Cryptocurrency is a type of digital currency that may be used to buy and sell goods and services over the internet. Companies issue currency in the form of tokens which can be traded for their products.

Cryptocurrency has been the subject of debate and news since its inception. The cryptocurrency's introduction has been heralded by supporters as the start of a new and more equal monetary system. Governments all around the world are keeping a wary eye on Bitcoin's progress. El Salvador, for example, has adopted it as a currency. However, major economies, including the US, refuse to accept it as legal cash. They have compelling motives to do so.

Most traditional currencies are regulated by a centralized government, but crypto currencies are decentralized, i.e., they are created and transacted in open environments and rely on peer-to-peer networks. Since cryptocurrencies are unregulated in the country and are difficult to trace, posing tax on it becomes difficult, creating a threat for rupee and the fact that the users are anonymous, their claimed market value cannot be verified which can lead to money laundering and illegal activities. This makes it particularly attractive to criminals, because it’s sort of like the digital equivalent of cash: easy to hide, tough to trace.

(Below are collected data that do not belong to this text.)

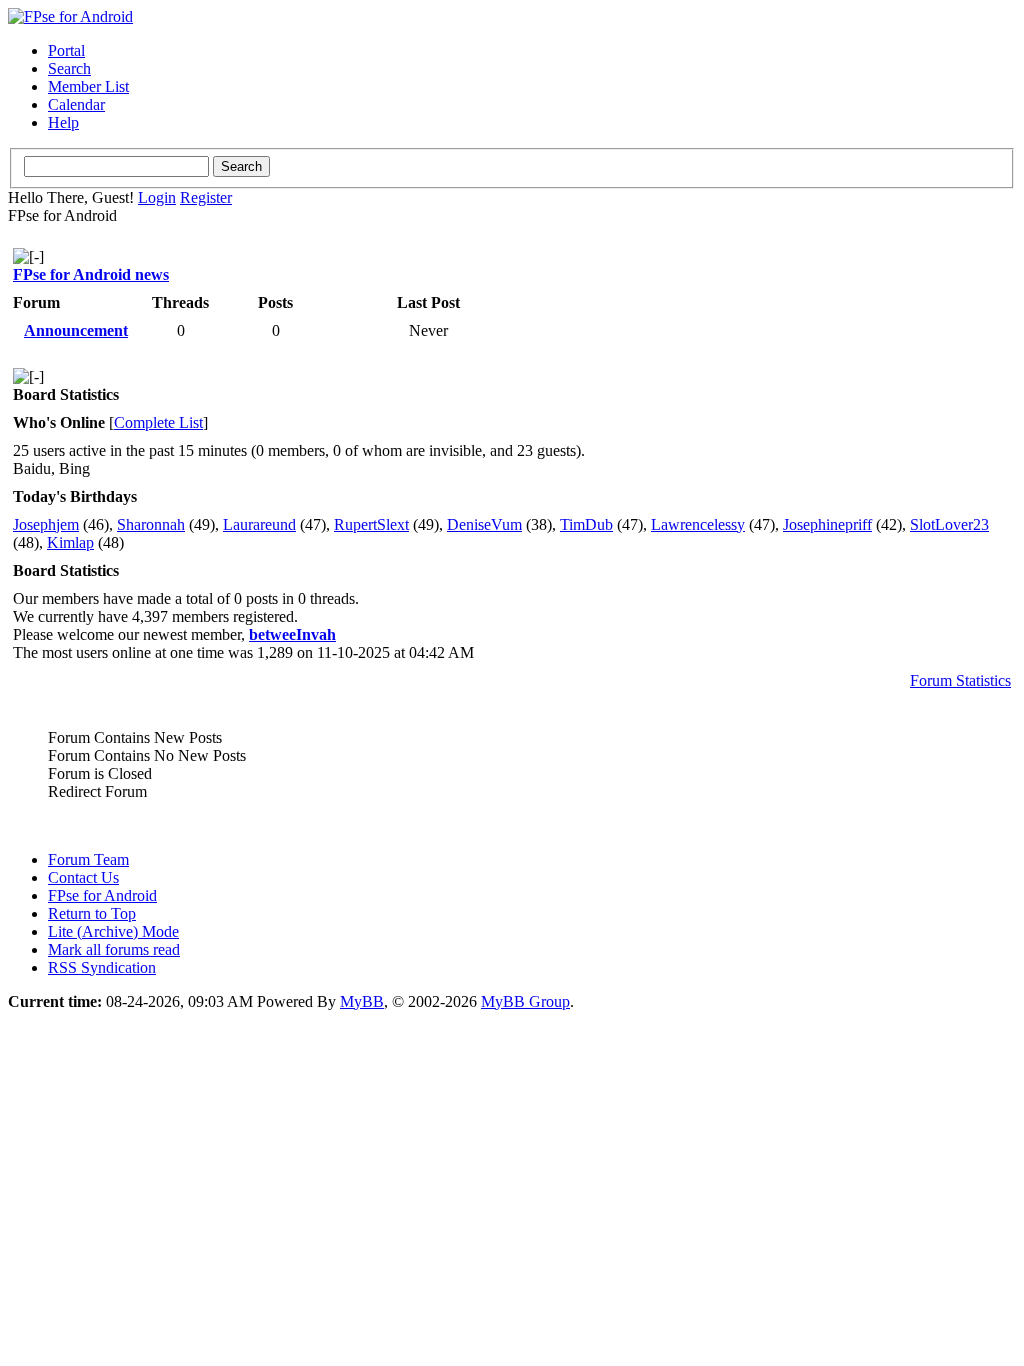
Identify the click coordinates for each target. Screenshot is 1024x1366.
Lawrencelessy (698, 524)
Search (69, 68)
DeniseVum (484, 524)
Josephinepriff (827, 524)
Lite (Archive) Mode (113, 931)
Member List (88, 86)
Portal (66, 50)
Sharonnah (151, 524)
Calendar (76, 104)
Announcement (76, 330)
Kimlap (70, 542)
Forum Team (88, 859)
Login (157, 197)
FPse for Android (102, 895)
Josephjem (46, 524)
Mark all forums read (114, 949)
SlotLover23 (949, 524)
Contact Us (83, 877)
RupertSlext (371, 524)
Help (63, 122)
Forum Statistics (960, 680)
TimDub (586, 524)
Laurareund (259, 524)
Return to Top (92, 913)
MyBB (362, 1001)
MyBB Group (525, 1001)
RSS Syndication (102, 967)
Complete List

If a large number of investors invest in digital coins rather than rupee-based savings like provident funds, the demand of the latter will fall. This will hamper the ability of banks to lend out money to its customers, which will eventually remove it from the role of "last-resort lender". Even former Reserve Bank of India's Governor Duvvuri Subbarao shared his opinions on this stating-"The central bank could lose control over money supply and inflation management if cryptocurrency is allowed in the country." Crypto is backed by algorithms and he believes the central bank might lose control over money supply and inflation management if cryptocurrency is allowed in the country. Keeping these problems in mind it was also suggested to ban crypto currencies, T Rabi Sankar, Deputy Governor, Reserve Bank of India (RBI) stated- "Banning cryptocurrency is perhaps the most advisable choice open to India and there are strong reasons to keep cryptocurrencies away from the formal financial system."

Current prospects

The continuation of cryptocurrency depended on the Cryptocurrency and Regulation of Official Digital Currency Bill, 2021, which was introduced in this winter session of Parliament in which the minister said, "I am not going to legalize it or ban it at this stage. Banning or not banning will come subsequently, when consultations give me input." Cryptocurrency was stated as a threat to macroeconomic and financial stability and investors were cautioned and advised to invest on their own risk.

Future prospects

Cryptocurrency being a modern era currency though influenced and fascinated the wave of investors but it still has its own disadvantages which cannot be ignored therefore it was further decided that Crypto will never be a legal tender. Legal tender means legally recognized payment instrument such as coins and banknotes which are accepted in settlement of debts. India will not be making any crypto-asset as a legal tender. Only 'Digital Rupee' of the Reserve Bank will be a legal tender in India.